Task to carry out> Once you have read the listing below, write all of it out again exactly.

*** Opening Data excerpts ***

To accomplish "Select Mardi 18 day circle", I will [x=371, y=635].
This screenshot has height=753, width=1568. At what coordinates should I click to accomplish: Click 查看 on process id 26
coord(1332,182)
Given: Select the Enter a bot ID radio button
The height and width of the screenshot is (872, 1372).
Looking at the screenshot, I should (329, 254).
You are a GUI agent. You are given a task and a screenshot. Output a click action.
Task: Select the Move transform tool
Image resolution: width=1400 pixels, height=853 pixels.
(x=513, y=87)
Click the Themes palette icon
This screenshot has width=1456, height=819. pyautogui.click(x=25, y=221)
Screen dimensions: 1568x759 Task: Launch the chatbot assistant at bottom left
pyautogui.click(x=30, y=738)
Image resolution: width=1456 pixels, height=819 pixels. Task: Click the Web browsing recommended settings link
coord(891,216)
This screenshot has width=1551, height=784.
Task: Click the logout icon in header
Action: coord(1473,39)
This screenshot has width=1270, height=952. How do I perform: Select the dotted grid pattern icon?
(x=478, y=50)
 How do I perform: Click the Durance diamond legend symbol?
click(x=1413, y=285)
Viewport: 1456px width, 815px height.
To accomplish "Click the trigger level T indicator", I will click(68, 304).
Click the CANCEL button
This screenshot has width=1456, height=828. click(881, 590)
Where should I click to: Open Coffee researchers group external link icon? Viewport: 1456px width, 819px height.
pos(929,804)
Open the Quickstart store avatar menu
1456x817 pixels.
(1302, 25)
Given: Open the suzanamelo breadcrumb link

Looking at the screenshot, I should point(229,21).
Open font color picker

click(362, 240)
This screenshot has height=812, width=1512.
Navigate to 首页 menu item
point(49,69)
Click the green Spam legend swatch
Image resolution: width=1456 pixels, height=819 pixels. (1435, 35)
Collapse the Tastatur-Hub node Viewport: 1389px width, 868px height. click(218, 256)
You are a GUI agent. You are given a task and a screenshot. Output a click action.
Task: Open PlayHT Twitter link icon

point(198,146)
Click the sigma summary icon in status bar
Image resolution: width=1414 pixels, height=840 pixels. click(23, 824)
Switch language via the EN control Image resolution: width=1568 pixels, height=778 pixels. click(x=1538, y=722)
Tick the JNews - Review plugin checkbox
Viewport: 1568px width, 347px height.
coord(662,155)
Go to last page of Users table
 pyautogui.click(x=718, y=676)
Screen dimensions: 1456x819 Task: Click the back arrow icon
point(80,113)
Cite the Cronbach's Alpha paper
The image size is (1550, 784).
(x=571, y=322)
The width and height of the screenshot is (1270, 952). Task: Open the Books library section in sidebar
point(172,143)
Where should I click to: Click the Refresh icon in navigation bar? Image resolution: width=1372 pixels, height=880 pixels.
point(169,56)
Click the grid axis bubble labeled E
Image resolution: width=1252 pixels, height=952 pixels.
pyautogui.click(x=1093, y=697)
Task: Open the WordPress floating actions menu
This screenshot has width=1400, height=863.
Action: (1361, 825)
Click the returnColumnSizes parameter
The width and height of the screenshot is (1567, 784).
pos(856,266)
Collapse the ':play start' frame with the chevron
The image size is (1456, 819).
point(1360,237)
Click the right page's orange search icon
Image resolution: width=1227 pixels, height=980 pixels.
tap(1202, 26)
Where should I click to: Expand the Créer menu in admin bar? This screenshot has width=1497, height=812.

*** Closing Data excerpts ***

Output below>
To accomplish "Select Mardi 18 day circle", I will [x=371, y=635].
This screenshot has height=753, width=1568. At what coordinates should I click to accomplish: Click 查看 on process id 26
coord(1332,182)
Given: Select the Enter a bot ID radio button
The height and width of the screenshot is (872, 1372).
Looking at the screenshot, I should (329, 254).
You are a GUI agent. You are given a task and a screenshot. Output a click action.
Task: Select the Move transform tool
Image resolution: width=1400 pixels, height=853 pixels.
(x=513, y=87)
Click the Themes palette icon
This screenshot has width=1456, height=819. pyautogui.click(x=25, y=221)
Screen dimensions: 1568x759 Task: Launch the chatbot assistant at bottom left
pyautogui.click(x=30, y=738)
Image resolution: width=1456 pixels, height=819 pixels. Task: Click the Web browsing recommended settings link
coord(891,216)
This screenshot has width=1551, height=784.
Task: Click the logout icon in header
Action: coord(1473,39)
This screenshot has width=1270, height=952. How do I perform: Select the dotted grid pattern icon?
(x=478, y=50)
 How do I perform: Click the Durance diamond legend symbol?
click(x=1413, y=285)
Viewport: 1456px width, 815px height.
To accomplish "Click the trigger level T indicator", I will click(68, 304).
Click the CANCEL button
This screenshot has width=1456, height=828. click(881, 590)
Where should I click to: Open Coffee researchers group external link icon? Viewport: 1456px width, 819px height.
pos(929,804)
Open the Quickstart store avatar menu
1456x817 pixels.
(1302, 25)
Given: Open the suzanamelo breadcrumb link

Looking at the screenshot, I should point(229,21).
Open font color picker

click(362, 240)
This screenshot has height=812, width=1512.
Navigate to 首页 menu item
point(49,69)
Click the green Spam legend swatch
Image resolution: width=1456 pixels, height=819 pixels. (1435, 35)
Collapse the Tastatur-Hub node Viewport: 1389px width, 868px height. click(218, 256)
You are a GUI agent. You are given a task and a screenshot. Output a click action.
Task: Open PlayHT Twitter link icon

point(198,146)
Click the sigma summary icon in status bar
Image resolution: width=1414 pixels, height=840 pixels. click(23, 824)
Switch language via the EN control Image resolution: width=1568 pixels, height=778 pixels. click(x=1538, y=722)
Tick the JNews - Review plugin checkbox
Viewport: 1568px width, 347px height.
coord(662,155)
Go to last page of Users table
 pyautogui.click(x=718, y=676)
Screen dimensions: 1456x819 Task: Click the back arrow icon
point(80,113)
Cite the Cronbach's Alpha paper
The image size is (1550, 784).
(x=571, y=322)
The width and height of the screenshot is (1270, 952). Task: Open the Books library section in sidebar
point(172,143)
Where should I click to: Click the Refresh icon in navigation bar? Image resolution: width=1372 pixels, height=880 pixels.
point(169,56)
Click the grid axis bubble labeled E
Image resolution: width=1252 pixels, height=952 pixels.
pyautogui.click(x=1093, y=697)
Task: Open the WordPress floating actions menu
This screenshot has width=1400, height=863.
Action: (1361, 825)
Click the returnColumnSizes parameter
The width and height of the screenshot is (1567, 784).
pos(856,266)
Collapse the ':play start' frame with the chevron
The image size is (1456, 819).
point(1360,237)
Click the right page's orange search icon
Image resolution: width=1227 pixels, height=980 pixels.
tap(1202, 26)
Where should I click to: Expand the Créer menu in admin bar? This screenshot has width=1497, height=812.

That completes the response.